━━━━━ Selected extract

Bluesky RSS announcer
A Bluesky announcement script
that I wrote in python
:
Consuming and parsing an RSS web feed. Embed and post to Bluesky using AT Protocol also known Authenticated Transfer Protocol or ATProto.
So a blog, podcast provider or similar may set up a
cron
job (or workflow, action or similar)
that routinely tells their followers if there are news to consume!
A reasonable effort is made to avoid spamming;
will not post anything recently posted,
will not post old RSS entries,
will not post more posts than configured,
will only post if --no-dry-run
is configured.
Quick and dirty hack, but useful to us!

━━━━━━━━━━
━━━━━ Given data

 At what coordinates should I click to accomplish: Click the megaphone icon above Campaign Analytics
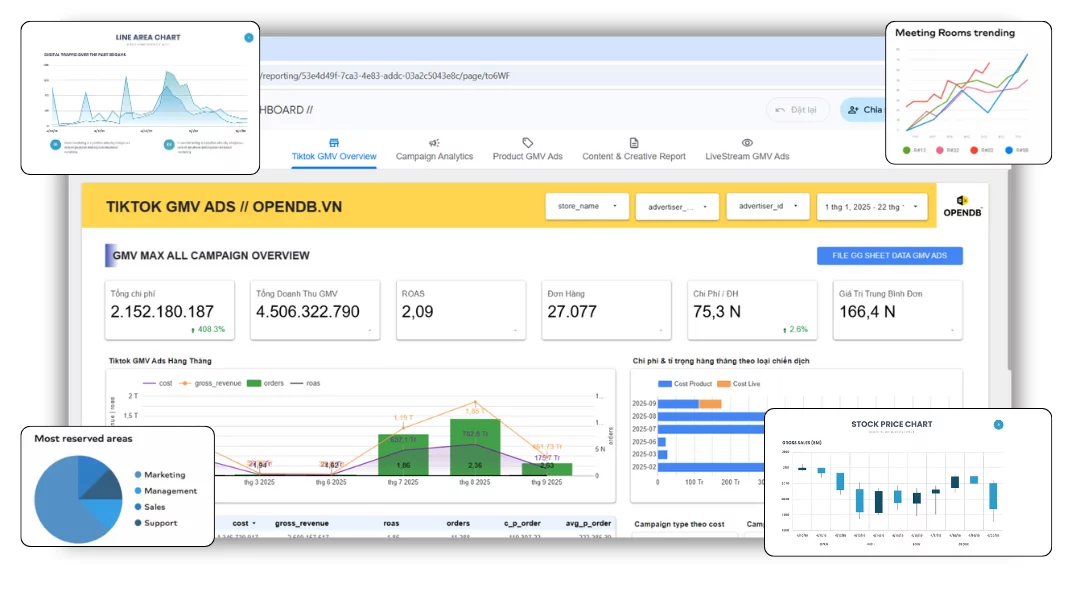click(434, 143)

━━━━━━━━━━

▶ **Problem set**
- 1) Name every safeguard against spamming that the Bluesky RSS announcer description lists.
- 2) Turn the paragraph in the Bluesky RSS announcer description that begins "Consuming and parsing an RSS web feed" into a short bulleted list that keeps its main facts.
- 3) Reproduce the Bluesky RSS announcer description word for word from "that routinely tells" to "is configured.".

▶ **Answers below**
- 1)
- It will not post anything recently posted.
- It will not post old RSS entries.
- It will not post more posts than configured.
- It will only post if --no-dry-run is configured.

- 2)
- Consumes and parses an RSS web feed.
- Embeds and posts to Bluesky using AT Protocol (Authenticated Transfer Protocol, or ATProto).

- 3)
that routinely tells their followers if there are news to consume!
A reasonable effort is made to avoid spamming;
will not post anything recently posted,
will not post old RSS entries,
will not post more posts than configured,
will only post if --no-dry-run
is configured.